§ **EXERCISE INPUTS**
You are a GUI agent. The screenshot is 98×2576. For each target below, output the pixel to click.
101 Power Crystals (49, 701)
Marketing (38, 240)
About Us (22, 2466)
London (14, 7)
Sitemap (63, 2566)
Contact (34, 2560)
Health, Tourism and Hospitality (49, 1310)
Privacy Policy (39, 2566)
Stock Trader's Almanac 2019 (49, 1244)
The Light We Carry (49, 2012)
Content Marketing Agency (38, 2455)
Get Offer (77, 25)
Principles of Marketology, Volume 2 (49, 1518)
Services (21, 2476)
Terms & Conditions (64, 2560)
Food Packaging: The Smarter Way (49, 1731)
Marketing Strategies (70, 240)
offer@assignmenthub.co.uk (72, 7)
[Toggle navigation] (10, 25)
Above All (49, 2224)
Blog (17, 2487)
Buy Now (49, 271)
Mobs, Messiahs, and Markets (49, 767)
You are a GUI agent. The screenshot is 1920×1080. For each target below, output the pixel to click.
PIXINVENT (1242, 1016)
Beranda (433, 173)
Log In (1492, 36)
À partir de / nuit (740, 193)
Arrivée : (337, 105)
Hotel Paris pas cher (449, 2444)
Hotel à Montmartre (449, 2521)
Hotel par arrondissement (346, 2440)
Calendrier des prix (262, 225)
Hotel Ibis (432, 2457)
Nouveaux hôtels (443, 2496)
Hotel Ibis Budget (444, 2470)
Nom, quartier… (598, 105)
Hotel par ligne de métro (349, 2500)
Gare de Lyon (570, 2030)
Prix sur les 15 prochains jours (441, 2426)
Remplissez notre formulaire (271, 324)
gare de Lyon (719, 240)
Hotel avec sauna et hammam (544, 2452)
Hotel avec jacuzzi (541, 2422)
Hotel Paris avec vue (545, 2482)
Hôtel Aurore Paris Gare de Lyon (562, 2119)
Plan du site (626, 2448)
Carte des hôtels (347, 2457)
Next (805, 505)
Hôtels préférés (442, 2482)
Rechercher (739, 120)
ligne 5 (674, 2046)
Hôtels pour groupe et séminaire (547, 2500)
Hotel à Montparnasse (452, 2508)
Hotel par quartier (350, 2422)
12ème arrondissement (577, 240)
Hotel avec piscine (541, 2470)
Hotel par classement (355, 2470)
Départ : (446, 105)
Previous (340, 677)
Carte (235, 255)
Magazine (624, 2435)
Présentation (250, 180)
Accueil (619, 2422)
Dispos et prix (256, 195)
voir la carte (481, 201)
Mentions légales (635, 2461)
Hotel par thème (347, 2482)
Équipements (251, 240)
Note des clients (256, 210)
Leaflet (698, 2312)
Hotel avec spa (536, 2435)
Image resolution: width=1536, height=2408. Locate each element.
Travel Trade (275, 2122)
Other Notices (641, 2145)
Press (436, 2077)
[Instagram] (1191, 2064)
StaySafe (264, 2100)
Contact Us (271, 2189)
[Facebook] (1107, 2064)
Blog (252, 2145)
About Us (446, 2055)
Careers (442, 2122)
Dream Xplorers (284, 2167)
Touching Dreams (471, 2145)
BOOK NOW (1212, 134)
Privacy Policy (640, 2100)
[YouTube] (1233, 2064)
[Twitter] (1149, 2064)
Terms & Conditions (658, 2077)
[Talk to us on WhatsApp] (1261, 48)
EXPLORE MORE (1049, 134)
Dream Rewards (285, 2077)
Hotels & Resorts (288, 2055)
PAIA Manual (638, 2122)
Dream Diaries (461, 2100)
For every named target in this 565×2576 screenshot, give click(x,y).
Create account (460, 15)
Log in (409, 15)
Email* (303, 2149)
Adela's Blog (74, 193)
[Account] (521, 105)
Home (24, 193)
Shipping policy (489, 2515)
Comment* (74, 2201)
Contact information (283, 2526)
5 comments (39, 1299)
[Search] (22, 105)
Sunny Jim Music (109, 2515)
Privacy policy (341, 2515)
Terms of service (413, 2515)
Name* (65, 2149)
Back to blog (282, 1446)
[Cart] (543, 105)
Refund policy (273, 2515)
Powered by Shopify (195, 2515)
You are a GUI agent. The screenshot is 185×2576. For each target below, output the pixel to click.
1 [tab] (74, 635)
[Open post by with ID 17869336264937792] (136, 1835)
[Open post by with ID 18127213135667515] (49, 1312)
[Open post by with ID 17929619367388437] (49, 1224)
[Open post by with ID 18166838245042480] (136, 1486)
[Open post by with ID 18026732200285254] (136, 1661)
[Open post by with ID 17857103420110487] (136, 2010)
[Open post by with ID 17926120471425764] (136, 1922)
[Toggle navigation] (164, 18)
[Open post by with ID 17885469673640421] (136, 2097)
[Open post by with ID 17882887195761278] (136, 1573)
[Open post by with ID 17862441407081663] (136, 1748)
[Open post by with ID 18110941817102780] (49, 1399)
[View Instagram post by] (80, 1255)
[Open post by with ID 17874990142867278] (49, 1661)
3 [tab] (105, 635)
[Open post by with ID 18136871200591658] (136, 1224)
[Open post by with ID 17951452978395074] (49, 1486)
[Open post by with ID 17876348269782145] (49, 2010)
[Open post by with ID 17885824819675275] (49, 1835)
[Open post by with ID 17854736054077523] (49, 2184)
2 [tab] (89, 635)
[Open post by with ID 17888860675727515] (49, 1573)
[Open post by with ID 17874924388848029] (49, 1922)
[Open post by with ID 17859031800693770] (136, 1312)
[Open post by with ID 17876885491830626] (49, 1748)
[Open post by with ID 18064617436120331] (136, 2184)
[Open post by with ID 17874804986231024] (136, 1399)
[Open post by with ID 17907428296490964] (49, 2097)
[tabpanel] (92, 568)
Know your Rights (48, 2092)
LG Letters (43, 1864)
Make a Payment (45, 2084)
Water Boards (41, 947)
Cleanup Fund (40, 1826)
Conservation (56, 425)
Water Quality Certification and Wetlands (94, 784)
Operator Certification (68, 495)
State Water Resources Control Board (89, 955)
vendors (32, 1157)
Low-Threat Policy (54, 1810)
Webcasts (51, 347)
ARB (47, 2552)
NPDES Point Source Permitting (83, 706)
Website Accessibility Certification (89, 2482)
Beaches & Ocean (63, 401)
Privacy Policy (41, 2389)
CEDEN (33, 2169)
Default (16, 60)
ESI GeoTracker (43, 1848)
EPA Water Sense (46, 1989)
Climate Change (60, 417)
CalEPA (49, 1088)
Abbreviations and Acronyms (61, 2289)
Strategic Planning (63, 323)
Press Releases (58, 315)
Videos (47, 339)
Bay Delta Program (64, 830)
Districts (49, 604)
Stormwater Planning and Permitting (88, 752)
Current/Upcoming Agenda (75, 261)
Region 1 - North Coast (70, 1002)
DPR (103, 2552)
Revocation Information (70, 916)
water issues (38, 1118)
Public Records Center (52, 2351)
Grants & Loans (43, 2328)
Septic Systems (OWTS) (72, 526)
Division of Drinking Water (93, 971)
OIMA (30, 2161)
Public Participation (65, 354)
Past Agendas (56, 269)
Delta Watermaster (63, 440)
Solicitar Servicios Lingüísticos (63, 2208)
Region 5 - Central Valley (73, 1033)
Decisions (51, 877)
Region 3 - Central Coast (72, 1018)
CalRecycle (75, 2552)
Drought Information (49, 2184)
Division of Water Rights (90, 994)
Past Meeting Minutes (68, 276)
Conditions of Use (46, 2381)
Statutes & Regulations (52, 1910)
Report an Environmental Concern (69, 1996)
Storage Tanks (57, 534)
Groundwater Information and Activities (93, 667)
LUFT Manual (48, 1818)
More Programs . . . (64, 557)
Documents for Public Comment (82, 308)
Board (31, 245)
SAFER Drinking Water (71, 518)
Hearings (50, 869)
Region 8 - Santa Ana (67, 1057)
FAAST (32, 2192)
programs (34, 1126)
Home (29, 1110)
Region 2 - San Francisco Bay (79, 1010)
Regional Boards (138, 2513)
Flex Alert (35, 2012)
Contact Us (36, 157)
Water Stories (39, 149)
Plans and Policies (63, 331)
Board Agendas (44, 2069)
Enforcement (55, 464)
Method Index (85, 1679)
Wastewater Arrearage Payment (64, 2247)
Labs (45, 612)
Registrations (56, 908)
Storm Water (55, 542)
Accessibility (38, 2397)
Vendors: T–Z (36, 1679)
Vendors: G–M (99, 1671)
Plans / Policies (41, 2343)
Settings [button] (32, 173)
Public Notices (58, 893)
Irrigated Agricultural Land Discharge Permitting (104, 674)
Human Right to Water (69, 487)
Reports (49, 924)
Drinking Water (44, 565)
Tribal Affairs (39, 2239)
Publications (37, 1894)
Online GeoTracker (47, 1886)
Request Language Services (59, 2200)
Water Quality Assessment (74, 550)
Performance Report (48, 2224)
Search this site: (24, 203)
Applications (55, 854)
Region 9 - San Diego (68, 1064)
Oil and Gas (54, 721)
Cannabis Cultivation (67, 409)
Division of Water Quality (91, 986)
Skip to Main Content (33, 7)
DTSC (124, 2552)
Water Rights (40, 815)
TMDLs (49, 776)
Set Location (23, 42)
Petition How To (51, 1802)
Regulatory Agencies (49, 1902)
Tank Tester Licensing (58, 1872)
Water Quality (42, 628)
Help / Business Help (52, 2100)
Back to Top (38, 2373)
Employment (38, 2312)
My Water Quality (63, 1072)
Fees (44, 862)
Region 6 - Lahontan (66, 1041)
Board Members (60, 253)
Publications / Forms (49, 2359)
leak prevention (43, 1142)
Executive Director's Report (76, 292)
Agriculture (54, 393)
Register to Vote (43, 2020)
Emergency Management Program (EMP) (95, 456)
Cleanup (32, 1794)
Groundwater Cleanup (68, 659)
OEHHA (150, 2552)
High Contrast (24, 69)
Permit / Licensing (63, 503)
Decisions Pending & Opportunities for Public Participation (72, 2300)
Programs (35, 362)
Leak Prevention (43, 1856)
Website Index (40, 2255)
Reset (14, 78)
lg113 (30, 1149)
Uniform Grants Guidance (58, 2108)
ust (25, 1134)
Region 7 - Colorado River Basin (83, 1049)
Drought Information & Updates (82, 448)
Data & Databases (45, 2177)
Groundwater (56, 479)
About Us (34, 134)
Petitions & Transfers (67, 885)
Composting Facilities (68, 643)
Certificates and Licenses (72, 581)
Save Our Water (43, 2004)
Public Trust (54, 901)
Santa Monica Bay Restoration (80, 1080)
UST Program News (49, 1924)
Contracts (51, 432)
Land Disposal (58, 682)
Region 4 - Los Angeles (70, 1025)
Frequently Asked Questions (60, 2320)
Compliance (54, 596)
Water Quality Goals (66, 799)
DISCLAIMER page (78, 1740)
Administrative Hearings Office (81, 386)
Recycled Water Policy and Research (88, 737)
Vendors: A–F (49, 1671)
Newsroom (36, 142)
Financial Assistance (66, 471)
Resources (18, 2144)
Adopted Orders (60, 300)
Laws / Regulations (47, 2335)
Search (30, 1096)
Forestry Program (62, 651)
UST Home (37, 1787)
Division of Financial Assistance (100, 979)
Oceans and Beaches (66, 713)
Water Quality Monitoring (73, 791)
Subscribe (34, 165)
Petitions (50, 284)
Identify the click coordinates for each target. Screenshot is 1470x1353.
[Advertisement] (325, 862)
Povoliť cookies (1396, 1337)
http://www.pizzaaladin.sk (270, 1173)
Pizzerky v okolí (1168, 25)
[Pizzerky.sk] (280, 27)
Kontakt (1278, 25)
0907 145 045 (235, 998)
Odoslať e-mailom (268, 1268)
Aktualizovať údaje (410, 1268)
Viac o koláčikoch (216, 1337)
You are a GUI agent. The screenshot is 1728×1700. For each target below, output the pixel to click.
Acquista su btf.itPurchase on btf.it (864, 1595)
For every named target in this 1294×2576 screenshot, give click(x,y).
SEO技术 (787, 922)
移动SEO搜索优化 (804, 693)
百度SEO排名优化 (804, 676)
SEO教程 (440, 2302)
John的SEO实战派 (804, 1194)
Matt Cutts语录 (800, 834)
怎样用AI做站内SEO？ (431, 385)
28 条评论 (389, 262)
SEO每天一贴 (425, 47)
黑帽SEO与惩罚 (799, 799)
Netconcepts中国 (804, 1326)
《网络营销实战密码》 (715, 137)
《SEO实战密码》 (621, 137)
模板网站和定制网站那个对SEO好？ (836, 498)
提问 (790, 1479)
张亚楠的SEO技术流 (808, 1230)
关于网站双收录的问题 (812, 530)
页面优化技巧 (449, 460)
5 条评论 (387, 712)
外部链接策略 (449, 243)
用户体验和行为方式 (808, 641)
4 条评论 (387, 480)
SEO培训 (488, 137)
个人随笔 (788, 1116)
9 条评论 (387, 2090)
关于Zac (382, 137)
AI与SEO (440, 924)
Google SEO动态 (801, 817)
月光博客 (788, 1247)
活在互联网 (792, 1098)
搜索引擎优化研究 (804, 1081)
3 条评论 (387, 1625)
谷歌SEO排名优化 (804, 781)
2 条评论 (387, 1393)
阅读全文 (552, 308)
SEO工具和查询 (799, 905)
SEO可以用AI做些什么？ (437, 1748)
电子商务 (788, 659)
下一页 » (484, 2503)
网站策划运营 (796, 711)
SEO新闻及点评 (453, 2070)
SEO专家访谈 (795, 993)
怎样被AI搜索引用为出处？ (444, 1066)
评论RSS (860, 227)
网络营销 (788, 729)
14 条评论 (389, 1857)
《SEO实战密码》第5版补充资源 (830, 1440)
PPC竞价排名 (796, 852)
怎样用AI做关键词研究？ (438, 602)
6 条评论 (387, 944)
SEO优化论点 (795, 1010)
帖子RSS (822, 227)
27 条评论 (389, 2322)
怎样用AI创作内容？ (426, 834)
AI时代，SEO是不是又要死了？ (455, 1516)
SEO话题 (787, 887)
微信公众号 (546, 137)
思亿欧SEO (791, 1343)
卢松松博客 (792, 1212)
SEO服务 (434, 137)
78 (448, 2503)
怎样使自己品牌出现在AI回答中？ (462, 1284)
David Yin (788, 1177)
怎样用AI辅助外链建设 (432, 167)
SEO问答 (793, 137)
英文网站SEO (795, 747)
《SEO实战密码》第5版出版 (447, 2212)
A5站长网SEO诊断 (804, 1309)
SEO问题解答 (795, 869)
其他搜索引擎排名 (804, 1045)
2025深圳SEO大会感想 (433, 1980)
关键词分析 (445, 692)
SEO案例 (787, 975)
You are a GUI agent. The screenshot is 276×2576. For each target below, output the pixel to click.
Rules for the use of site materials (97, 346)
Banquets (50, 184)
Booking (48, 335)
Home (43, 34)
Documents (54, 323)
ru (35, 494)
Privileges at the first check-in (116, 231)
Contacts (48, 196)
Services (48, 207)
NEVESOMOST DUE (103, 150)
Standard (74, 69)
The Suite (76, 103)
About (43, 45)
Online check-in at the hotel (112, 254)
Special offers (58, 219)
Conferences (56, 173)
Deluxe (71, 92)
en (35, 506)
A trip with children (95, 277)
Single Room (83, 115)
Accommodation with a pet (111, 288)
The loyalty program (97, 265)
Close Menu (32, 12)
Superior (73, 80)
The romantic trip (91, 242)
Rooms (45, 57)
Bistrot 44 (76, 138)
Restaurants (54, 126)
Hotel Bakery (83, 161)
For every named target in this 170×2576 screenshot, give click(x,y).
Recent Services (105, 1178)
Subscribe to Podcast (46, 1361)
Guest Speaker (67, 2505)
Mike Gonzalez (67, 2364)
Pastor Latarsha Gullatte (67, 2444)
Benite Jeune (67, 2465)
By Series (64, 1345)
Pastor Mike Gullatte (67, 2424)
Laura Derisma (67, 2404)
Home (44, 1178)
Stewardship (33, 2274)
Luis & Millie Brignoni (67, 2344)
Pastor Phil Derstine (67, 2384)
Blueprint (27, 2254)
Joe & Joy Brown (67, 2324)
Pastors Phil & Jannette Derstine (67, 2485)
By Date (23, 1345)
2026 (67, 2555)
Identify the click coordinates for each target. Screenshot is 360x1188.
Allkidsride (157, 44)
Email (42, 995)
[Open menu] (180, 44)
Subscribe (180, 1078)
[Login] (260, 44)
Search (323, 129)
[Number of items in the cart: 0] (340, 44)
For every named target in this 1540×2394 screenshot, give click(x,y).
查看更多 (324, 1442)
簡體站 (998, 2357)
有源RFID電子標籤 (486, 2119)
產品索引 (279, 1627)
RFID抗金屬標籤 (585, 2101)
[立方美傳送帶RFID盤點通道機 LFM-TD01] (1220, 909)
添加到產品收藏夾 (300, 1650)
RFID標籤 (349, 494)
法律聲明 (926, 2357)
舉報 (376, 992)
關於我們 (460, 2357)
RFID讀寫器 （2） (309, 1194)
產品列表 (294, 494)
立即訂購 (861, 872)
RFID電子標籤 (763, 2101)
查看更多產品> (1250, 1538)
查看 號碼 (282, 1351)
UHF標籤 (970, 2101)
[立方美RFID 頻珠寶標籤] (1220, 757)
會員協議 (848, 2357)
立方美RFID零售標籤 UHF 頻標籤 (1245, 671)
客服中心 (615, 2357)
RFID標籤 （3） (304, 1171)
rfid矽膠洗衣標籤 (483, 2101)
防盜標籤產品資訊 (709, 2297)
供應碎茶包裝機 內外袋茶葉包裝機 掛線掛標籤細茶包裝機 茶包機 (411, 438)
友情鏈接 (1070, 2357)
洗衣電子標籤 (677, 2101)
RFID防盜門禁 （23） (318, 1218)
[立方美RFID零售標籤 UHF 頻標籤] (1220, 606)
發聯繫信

§ **WHAT IS REQUIRED**
Once you reach the line with "Shipping policy (489, 2515)" in the data above, copy it and every line after it exactly, up to and including the line with "3 [tab] (105, 635)".

§ **REPLY TO THE TASK**
Shipping policy (489, 2515)
Comment* (74, 2201)
Contact information (283, 2526)
5 comments (39, 1299)
[Search] (22, 105)
Sunny Jim Music (109, 2515)
Privacy policy (341, 2515)
Terms of service (413, 2515)
Name* (65, 2149)
Back to blog (282, 1446)
[Cart] (543, 105)
Refund policy (273, 2515)
Powered by Shopify (195, 2515)
You are a GUI agent. The screenshot is 185×2576. For each target below, output the pixel to click.
1 [tab] (74, 635)
[Open post by with ID 17869336264937792] (136, 1835)
[Open post by with ID 18127213135667515] (49, 1312)
[Open post by with ID 17929619367388437] (49, 1224)
[Open post by with ID 18166838245042480] (136, 1486)
[Open post by with ID 18026732200285254] (136, 1661)
[Open post by with ID 17857103420110487] (136, 2010)
[Open post by with ID 17926120471425764] (136, 1922)
[Toggle navigation] (164, 18)
[Open post by with ID 17885469673640421] (136, 2097)
[Open post by with ID 17882887195761278] (136, 1573)
[Open post by with ID 17862441407081663] (136, 1748)
[Open post by with ID 18110941817102780] (49, 1399)
[View Instagram post by] (80, 1255)
[Open post by with ID 17874990142867278] (49, 1661)
3 [tab] (105, 635)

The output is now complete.